We're not the only social animals that sit down to eat together, but we are the only
ones who cook. Cultural anthropologist Claude Levi-Strass, cooking establishes the difference
between animals and people, although I think he'd agree that pants make a big difference
too. I think he was probably talking about the cultural attachments to cooking, the ceremonies,
or the tools, but he was right in a completely different way.
Cooking literally allowed us to become human, in the most basic biological and evolutionary
sense of the word. This theory is championed by people like Harvard's Richard Wrangham.
He says, above all else, cooking allowed us to transition from primitive ape to complex
human. it allowed us to feed our growing brains, and it opened up a lot of free time.
The success of human culture and evolution is because of our remarkably advanced brain,
it's 100 billion neurons full of language and creativity and curiosity, but that brain
comes at a cost. It uses 1/5th of the calories that we eat. I guess with great power, comes
great hunger.
We've got enormous brains in relation to our body size, and that's one of the key differences
between us and our primate cousins. Take gorillas for instance: they're three times as massive
as humans, but their brains only have one-third the number of neurons. Scientists actually
estimate that for a gorilla to have a brain the size of ours, they'd have to add 700 calories
to their daily diet. The thing is gorillas already spend 80% of their daylight hours
eating. Their diet is mostly leaves and fruits, and all raw. Chimpanzees, too, spend more
than half of their day eating, compared with us, that's just 5%, but most of that's probably waiting
in line.
Gorillas and chimps share more in common with human ancestors like Australopithecus than
they do with us. Compared to humans, gorilla skulls have enormous jaws, and huge teeth
and powerful ridges to attach chewing muscles, which are all adaptations to a diet that consists
mainly of dense, fibrous plant matter.
We see a lot of those same traits in Australopithecus, but then something happened around 1.8 million
years ago, brains and body sizes doubled, in the form of Homo erectus, the first modern
human.
While Australopithecus looks distinctly ape-like, if you saw Homo erectus walking down the street,
you'd pretty much recognize it as human, except for the lack of pants again. But inside of
Homo erectus' basically human skull is a basically human brain, which means that it had figured
out a way to get a lot more energy out of its food.
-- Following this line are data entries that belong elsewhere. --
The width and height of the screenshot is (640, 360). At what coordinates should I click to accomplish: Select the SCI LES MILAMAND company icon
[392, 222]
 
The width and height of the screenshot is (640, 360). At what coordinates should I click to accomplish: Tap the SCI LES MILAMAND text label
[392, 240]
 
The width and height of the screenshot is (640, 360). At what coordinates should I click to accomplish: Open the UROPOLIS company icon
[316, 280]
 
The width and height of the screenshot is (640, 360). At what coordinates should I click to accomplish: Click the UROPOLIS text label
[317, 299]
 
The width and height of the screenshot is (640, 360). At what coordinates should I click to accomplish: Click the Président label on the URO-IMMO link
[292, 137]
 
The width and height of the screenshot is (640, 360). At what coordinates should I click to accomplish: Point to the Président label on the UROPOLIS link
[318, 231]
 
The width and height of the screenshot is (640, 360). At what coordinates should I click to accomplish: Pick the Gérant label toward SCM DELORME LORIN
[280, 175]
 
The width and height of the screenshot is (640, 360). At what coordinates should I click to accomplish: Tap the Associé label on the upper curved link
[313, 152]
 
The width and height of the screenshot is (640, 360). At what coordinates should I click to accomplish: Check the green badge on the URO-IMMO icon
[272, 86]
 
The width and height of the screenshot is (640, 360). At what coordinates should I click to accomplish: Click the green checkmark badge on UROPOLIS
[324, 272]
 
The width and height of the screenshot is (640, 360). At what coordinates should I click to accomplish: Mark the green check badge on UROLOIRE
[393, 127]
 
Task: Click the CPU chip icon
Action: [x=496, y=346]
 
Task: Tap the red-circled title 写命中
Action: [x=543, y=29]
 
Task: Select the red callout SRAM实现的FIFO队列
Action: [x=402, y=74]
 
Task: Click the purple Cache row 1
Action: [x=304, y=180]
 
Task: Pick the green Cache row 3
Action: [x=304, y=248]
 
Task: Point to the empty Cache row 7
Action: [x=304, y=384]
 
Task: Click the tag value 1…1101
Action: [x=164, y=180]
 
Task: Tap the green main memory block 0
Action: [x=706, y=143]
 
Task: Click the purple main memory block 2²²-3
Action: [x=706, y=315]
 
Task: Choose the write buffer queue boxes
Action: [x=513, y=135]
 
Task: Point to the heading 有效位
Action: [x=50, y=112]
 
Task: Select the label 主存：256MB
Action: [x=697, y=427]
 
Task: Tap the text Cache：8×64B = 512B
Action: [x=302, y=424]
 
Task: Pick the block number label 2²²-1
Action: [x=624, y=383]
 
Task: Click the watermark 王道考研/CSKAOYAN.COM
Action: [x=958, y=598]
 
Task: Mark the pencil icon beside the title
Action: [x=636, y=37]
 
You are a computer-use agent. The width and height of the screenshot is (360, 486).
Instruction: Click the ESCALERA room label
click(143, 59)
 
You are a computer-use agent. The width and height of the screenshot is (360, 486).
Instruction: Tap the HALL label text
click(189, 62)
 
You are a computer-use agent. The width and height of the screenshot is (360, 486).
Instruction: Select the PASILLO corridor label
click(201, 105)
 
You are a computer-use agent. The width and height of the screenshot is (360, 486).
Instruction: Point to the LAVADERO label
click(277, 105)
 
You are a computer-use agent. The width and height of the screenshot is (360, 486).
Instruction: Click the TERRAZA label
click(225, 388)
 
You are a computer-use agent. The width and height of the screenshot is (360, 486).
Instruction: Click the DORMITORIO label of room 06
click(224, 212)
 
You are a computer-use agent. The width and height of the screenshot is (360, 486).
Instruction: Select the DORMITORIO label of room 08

Part of that is thanks to hunting and eating large animals, but also to tools that allowed
it to cut meat from large animal carcasses and break bones to get at their calorie-rich
marrow. While Homo erectus probably ate meat when they could get it, we think they still
ate mostly plants, and it's cooking that made the difference.
When plants are cooked, it breaks down their tough cell walls, which lets them release
more of their nutrients, and it makes them easier to chew. Not only that, heat denatures
or unwinds proteins, which allows our bodies to digest them easier and it inactivates plant
toxins. This means that our ancestors could have gotten access to more foods, and more
energy than ever before. This works with animal and meat products too, you can see it every
time you cook an egg, as you go from clear to white.
There's a catch, though. Scientists haven't found definitive proofthat Homo erectus harnessed
fire 1.8 million years ago, but that could be because things like burnt sticks don't
fossilize well, and well, fossils from that era are pretty rare to begin with.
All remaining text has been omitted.